Cameras on gantries have sprung up to record the license numbers of vehicles, whose owners have to pay when they enter and leave the zone.

Most Swedes take pride in their country's environmentalist credentials, but this time politicians may be out of touch with public opinion in their efforts to impose a tax on traffic.


The charge is part of a political deal to secure the support of the Green Party, the smallest group represented in parliament, for Prime Minister Goran Persson's Social Democrat minority government.

It is being launched despite the fact that Persson's fellow Social Democrats on Stockholm city council pledged not to introduce such a scheme when they fought and won local elections in 2002.

The Greens insist the charge is needed because of the growing volume of traffic. "The alternative is to sit in traffic jams for the next 10 years," said Claes Roxbergh, a Green Party member of parliament and chairman of its traffic committee.

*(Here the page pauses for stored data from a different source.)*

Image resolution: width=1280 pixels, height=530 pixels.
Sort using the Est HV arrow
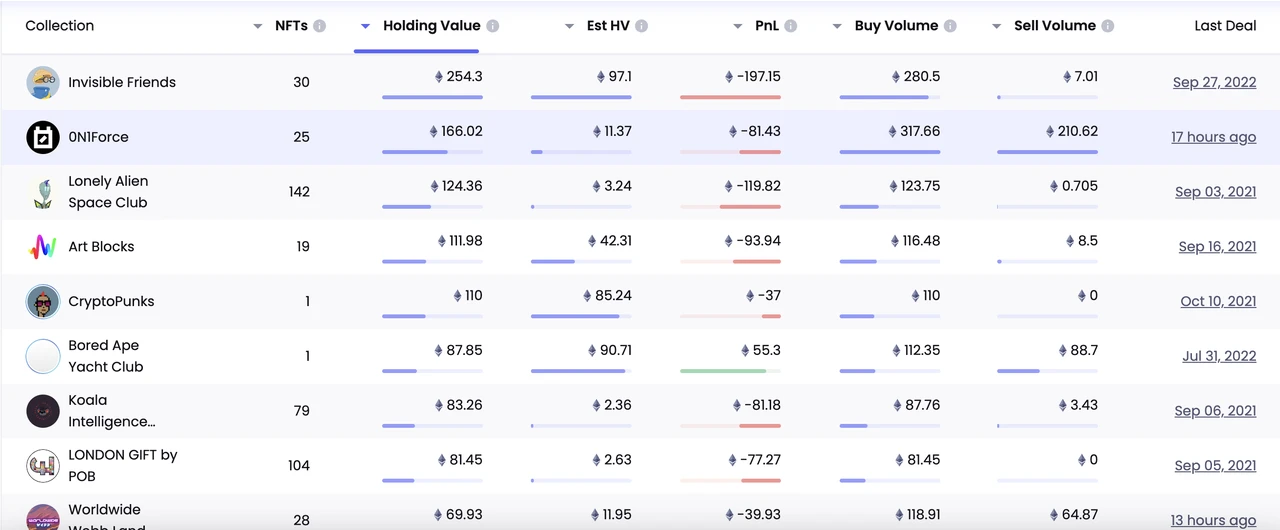click(569, 27)
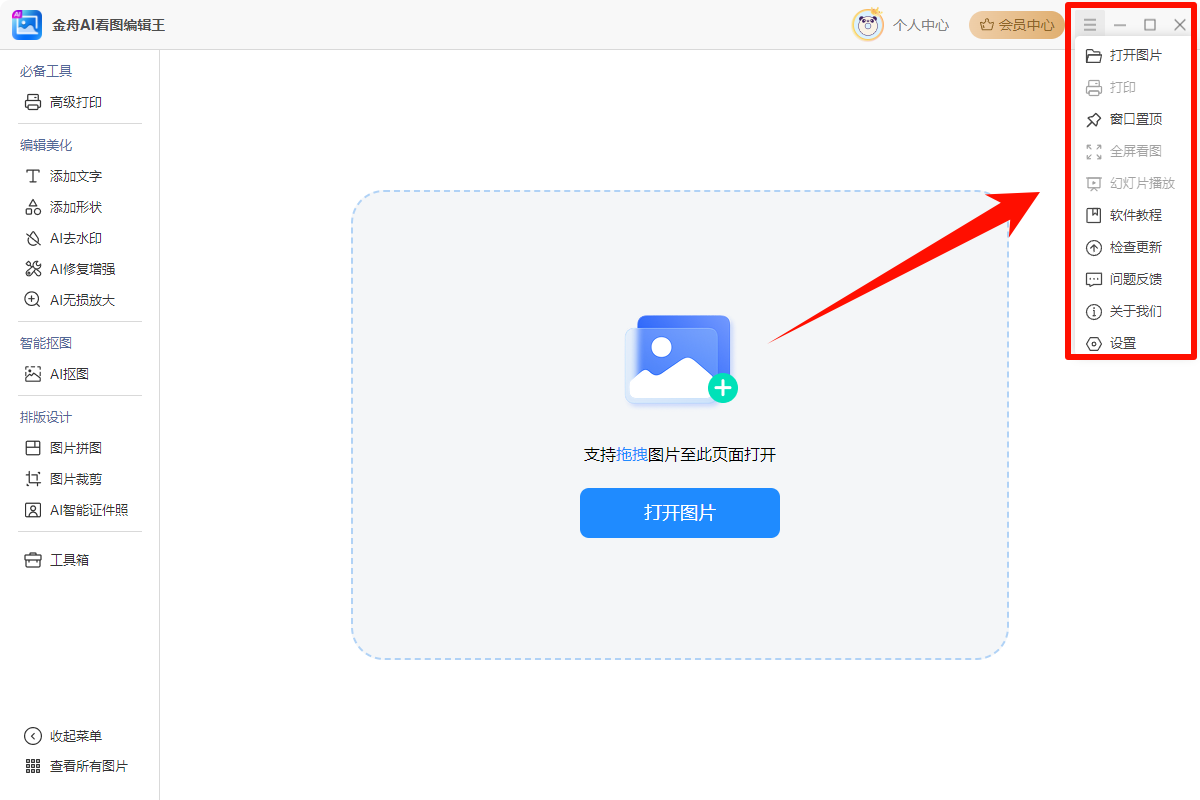Image resolution: width=1200 pixels, height=800 pixels.
Task: Open the AI修复增强 repair tool icon
Action: click(33, 269)
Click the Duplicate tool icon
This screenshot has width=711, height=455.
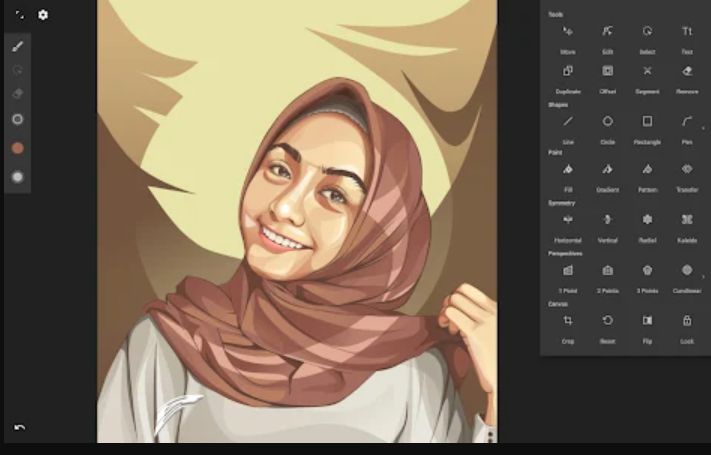pos(568,71)
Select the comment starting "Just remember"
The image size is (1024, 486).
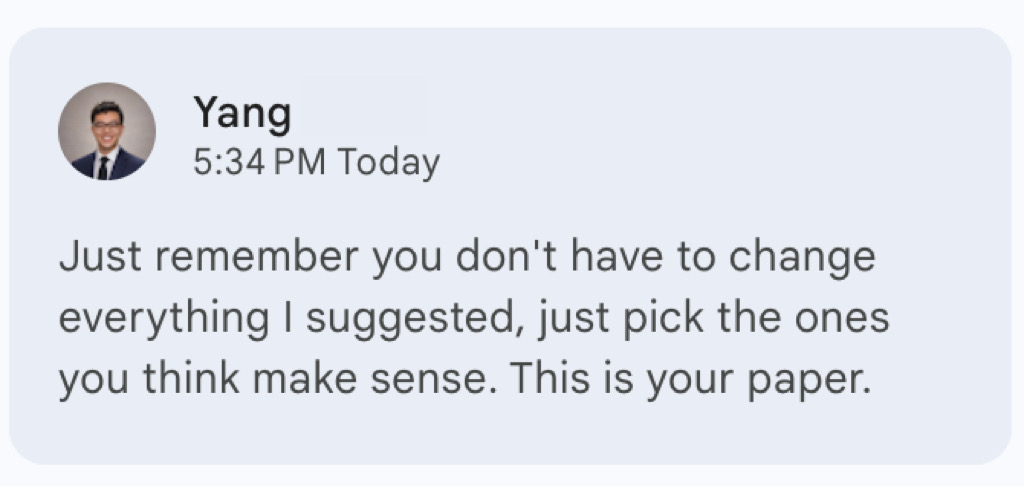tap(466, 319)
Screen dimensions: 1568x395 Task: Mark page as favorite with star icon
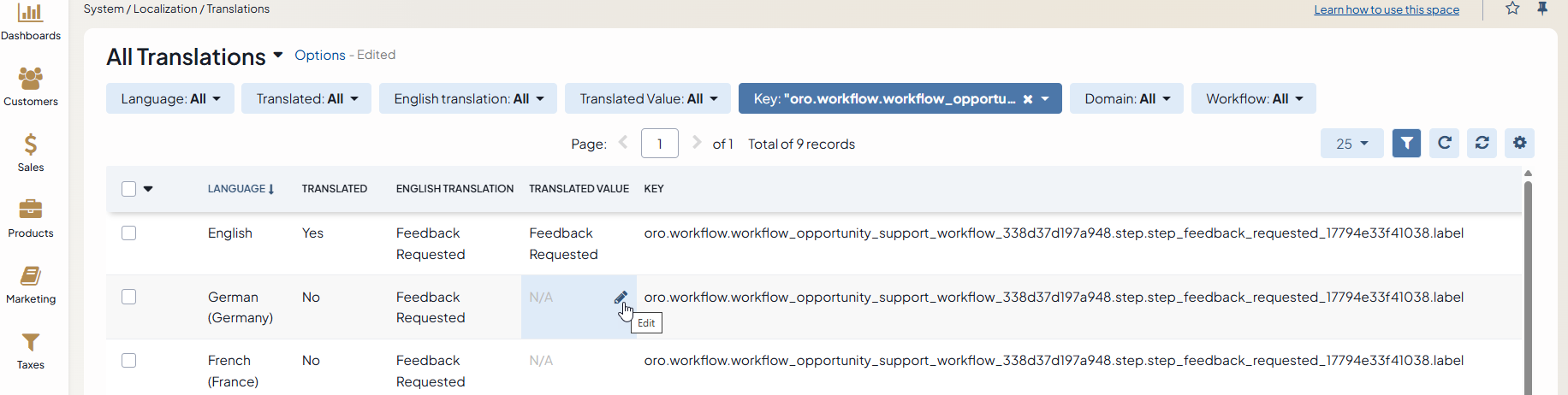(1512, 9)
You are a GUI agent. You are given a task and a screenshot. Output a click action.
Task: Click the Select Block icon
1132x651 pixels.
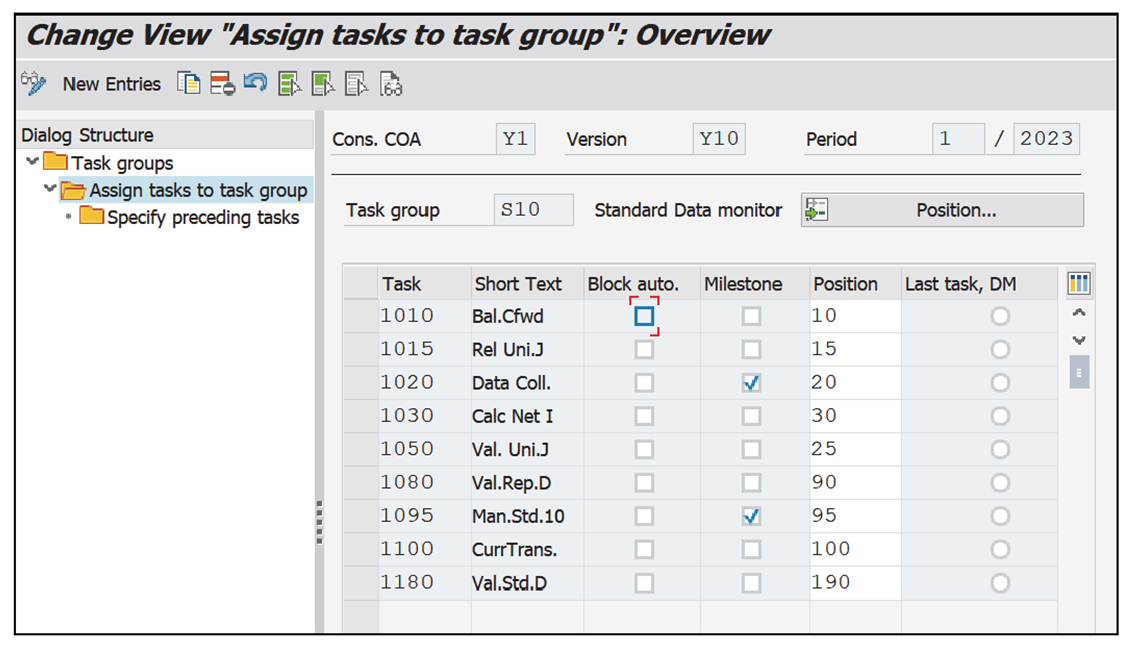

Social Democrat mayor Annika Billstrom has also thrown her weight behind the scheme, hammering home the message that traffic jams cost society between $780 million and $1 billion a year.

"This is paid by you and me as consumers in shape of higher prices for things like goods and food," she told Reuters.

The charge will be a maximum 60 crowns ($7.50) a day, slightly less than London, the only other European capital with similar fees, which charges 8 pounds ($14) a day.


While Stockholm's traffic problems are a far cry from those of bigger cities such as Moscow or London, opinion polls show most Stockholmers agree that the Greens have a point.

However, polls also show they are less convinced that congestion charges are the solution. "I think it is crazy to spend so much money on something that just won't pay off," said Stockholm resident Eva Jeckert.

Christmas parties in the city resounded to heated arguments about the charge, fueled by a few glasses of traditional mulled wine.

A recent opinion poll showed that nearly 60 percent of those questioned opposed the charge while about 30 percent were in favor.

The Swedish Automobile Association says it receives calls and letters every day about the new tolls from angry and distressed Stockholmers.

"People just feel completely run over." said Maria Spetz, the association's chief executive.

Newspapers have set up "toll ombudsmen" to address readers' concerns about the charges and one has appealed for suggestions on how best to avoid it.

One Web site has a humorous but illegal solution, offering stickers shaped like number plates bearing the registration of Green Party leader Peter Eriksson's car.


Despite the criticism and the opinion polls, advocates of the charge may yet win the day.

Many inner city dwellers do not drive or own a car, partly because of the lack of parking spaces, instead using public transport which is being beefed up ahead of the experiment.

The experience of London, set to double the area covered by its charging system in 2007, also indicates that a defeat for the Stockholm scheme may be far from certain.

Opposition to the charges was widespread in the British capital before their introduction, but three years later polls show Londoners have warmed to the system.

"There was lots of apocalyptic talk before it was introduced about the impact it would have," said Transport for London spokesman Richard Dodd.

"People said things like public transport will not cope, London will become a ghost town, businesses will be driven out and nobody will come to central London to shop any more."

"None of that has turned out to be true."

The Swedish charge aims to cut traffic on the most heavily congested roads by 10-15 percent. In London, which introduced charges in 2001, the toll has cut traffic volume by 18 percent.

The charge is also intended to bring about an overall improvement in the urban environment in Stockholm, particularly air quality.

However, researchers say that seven months may not be enough for the Swedish experiment to show any results and, for now, it is the nay sayers who are being heard most.

"I hate those charges," said Stockholmer Ingrid Ohman. "They're pointless and a waste of money. It would be better to use the money help people fix their teeth."